Je intensiver ich mich mit der digitalen Kommunikation in Foren und Chats beschäftigte, desto mehr beunruhigt mich, wie fast jedes Thema in ein Schwarz-Weiß-Schema gepresst wird. Dabei kann das Internet doch ein wunderbares Hilfsmittel zur Toleranz sein. Wie letzte Woche zum Welt-Down-Syndrom-Tag, als zwei bewegende Videos sich länderübergreifend im Netz vervielfältigten und auch den Weg zu uns fanden.
Schon vorher war das Thema Behinderung plötzlich aufgetaucht, als Maria auf dem Spielplatz ein autistisches Kind beim Spielen beobachtete. „Was hat das Mädchen?“, fragte sie mich, als die ungefähr Zehnjährige angestrengt und laut artikulierend versuchte, einen Ball zu fangen. Ich erklärte ihr, dass manche Kinder anders geboren werden und man das Behinderung nennt. „Klingt aber nicht schön“, befand meine Tochter und ich musste ihr Recht geben. Auf dem Heimweg wollte sie vieles wissen: Was genau „autistisch“ bedeutet,welche verschiedenen Formen von Behinderung es gibt, ob die Kinder auch glücklich sind. Ich versuchte ihr zu erklären, dass behinderte Menschen etwas nicht können, was die meisten anderen können, aber dafür oft andere Stärken haben. Ich erzählte ihr von Stephen Hawking, der nur noch über einen Computer kommunzieren kann, aber einer der klügsten lebenden Menschen ist. Von Stephen Wiltshire, einem Autisten, der aus dem Gedächtnis detailgetreu ganze Städte zeichnen kann. Zuhause zeigte ich ihr die Beiden in kurzen Youtube-Filmen.

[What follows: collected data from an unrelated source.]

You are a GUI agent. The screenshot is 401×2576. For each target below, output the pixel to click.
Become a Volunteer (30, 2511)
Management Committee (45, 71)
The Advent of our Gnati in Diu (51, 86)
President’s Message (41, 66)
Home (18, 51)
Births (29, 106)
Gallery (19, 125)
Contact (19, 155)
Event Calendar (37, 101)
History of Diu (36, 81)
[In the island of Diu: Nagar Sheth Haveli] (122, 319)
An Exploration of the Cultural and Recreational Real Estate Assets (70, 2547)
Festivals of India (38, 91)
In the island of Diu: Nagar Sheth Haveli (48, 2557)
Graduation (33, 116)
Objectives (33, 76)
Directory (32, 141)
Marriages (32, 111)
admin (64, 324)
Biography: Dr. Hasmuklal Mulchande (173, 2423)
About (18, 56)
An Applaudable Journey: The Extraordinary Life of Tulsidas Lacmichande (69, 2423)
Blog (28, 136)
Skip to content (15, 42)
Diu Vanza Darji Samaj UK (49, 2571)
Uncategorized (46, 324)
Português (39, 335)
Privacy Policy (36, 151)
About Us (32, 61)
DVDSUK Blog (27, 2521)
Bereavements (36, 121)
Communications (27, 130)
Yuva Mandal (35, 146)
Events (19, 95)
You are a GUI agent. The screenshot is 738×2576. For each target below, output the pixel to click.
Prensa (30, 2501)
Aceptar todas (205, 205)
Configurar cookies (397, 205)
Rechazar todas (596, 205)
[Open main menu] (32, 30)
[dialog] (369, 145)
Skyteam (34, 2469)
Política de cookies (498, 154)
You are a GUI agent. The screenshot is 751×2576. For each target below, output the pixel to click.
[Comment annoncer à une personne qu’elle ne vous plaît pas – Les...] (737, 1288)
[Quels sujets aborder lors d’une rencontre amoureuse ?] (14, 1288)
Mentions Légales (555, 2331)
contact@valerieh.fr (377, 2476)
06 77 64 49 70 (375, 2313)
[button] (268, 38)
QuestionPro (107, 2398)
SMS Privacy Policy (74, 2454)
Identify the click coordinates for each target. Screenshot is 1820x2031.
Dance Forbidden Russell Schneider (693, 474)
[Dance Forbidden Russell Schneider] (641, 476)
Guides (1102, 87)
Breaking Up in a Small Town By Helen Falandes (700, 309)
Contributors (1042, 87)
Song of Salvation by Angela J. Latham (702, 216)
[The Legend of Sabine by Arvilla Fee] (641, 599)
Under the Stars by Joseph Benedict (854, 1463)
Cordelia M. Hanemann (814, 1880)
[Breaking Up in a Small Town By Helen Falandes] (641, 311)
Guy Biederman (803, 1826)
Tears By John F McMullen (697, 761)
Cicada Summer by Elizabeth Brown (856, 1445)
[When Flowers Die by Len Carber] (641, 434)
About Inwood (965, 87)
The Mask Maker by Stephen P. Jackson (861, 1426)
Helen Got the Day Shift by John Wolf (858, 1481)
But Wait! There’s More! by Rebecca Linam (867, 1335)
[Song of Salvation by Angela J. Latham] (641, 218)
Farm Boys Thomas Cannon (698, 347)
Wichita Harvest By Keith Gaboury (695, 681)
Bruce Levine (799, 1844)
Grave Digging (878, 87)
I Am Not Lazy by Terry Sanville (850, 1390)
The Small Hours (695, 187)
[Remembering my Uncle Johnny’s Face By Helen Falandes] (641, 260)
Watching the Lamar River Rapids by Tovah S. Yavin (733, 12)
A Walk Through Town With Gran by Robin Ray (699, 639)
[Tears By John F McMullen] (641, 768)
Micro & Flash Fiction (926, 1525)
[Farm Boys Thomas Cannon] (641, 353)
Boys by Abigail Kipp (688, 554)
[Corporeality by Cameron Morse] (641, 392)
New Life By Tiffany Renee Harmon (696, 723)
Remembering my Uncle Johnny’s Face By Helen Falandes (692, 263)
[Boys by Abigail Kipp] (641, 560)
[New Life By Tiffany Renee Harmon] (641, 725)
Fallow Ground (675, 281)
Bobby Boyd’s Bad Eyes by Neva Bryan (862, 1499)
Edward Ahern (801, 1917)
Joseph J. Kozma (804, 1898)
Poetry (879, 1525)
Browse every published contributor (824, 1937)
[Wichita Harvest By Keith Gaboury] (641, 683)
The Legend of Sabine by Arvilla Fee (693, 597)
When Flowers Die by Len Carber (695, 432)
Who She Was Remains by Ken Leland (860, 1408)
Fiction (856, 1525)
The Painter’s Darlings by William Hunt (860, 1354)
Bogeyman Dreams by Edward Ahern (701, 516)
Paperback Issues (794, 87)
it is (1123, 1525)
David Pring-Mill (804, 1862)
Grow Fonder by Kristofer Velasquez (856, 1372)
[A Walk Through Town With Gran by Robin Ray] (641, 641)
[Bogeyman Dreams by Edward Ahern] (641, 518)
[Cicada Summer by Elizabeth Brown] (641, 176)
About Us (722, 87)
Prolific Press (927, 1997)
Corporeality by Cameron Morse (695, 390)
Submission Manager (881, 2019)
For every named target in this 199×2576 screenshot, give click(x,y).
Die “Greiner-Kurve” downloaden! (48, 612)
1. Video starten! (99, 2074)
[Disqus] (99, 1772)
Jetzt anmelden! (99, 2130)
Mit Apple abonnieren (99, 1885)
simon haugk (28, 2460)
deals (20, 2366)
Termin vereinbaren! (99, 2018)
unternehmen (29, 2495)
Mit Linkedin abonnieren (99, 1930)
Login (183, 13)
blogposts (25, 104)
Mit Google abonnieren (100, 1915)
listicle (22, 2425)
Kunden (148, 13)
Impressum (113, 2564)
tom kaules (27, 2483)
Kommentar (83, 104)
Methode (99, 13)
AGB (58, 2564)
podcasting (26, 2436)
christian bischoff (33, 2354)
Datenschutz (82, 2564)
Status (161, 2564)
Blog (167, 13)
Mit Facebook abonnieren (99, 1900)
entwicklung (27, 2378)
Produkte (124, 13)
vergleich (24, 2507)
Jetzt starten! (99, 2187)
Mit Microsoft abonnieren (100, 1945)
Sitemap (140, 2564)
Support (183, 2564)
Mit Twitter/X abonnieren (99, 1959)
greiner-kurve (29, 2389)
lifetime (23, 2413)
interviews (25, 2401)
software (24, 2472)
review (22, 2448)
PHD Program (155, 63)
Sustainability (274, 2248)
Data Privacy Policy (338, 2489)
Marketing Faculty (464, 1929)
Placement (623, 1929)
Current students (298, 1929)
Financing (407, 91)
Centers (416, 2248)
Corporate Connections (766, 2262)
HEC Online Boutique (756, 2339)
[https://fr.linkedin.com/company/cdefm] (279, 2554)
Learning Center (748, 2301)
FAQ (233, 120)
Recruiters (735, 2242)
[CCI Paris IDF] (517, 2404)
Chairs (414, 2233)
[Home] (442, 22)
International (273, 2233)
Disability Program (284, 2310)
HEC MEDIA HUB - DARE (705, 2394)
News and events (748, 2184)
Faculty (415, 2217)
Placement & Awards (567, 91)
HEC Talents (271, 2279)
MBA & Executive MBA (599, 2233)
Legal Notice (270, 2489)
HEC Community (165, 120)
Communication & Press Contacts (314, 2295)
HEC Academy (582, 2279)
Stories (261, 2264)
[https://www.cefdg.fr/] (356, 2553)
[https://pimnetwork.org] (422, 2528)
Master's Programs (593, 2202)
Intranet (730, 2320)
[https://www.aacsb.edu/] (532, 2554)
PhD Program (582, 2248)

Maria wollte mehr Filme sehen über Menschen, die „eben anders“ sind. Ich machte mich im World Wide Web auf die Suche und fand von der privaten Behinderten-Organisation „Pro Infirmis“ das Video zum Projekt „Because Who Is Perfekt“. Mit den Maßen von körperlich Behinderten wurden Schaufensterpuppen angefertigt, die eine ganz eigene Schönheit haben. Der Vierminüter wurde von der renomierten Werbeagentur Jung-von-Matt umgesetzt, bekam Millionen Klicks und viele Preise.
Auch der Film „Dear Future Mom“ der italienischen Organisation CoorDown, indem Kinder mit Trisomie 21 einer zukünftigen Mama antworten, ist mit professioneller Hilfe der Werbeagentur „Saatchi & Saatchi“ entstanden. Die Idee, den Welterfolg von Pharrell Williams für den „Happy Welt Down Syndrom Tag“ zu adaptieren, hatten die Eltern der kleinen Lilo, die Fernsehredakteurin Brit Bentzen und der Kameramann Paul Väthröder.
Würde es diese Toleranz-Filme nur mit klassischen Medien geben? Ich weiß es nicht. Aber ich denke, dass zumindest die Vielfalt den Möglichkeiten des Internets zu verdanken ist. Und ich finde es großartig, dass mir die digitale Welt die Möglichkeit gibt, meiner Tochter Behinderte als starke und liebenswerte Persönlichkeiten zu zeigen. Um ihr Toleranz für Andersartigkeit mit auf den Weg zu geben. Oder - wie es „American Hustler“-Regisseur David O. Russell nennt - für „Die Magie jenseits der Schubladen“.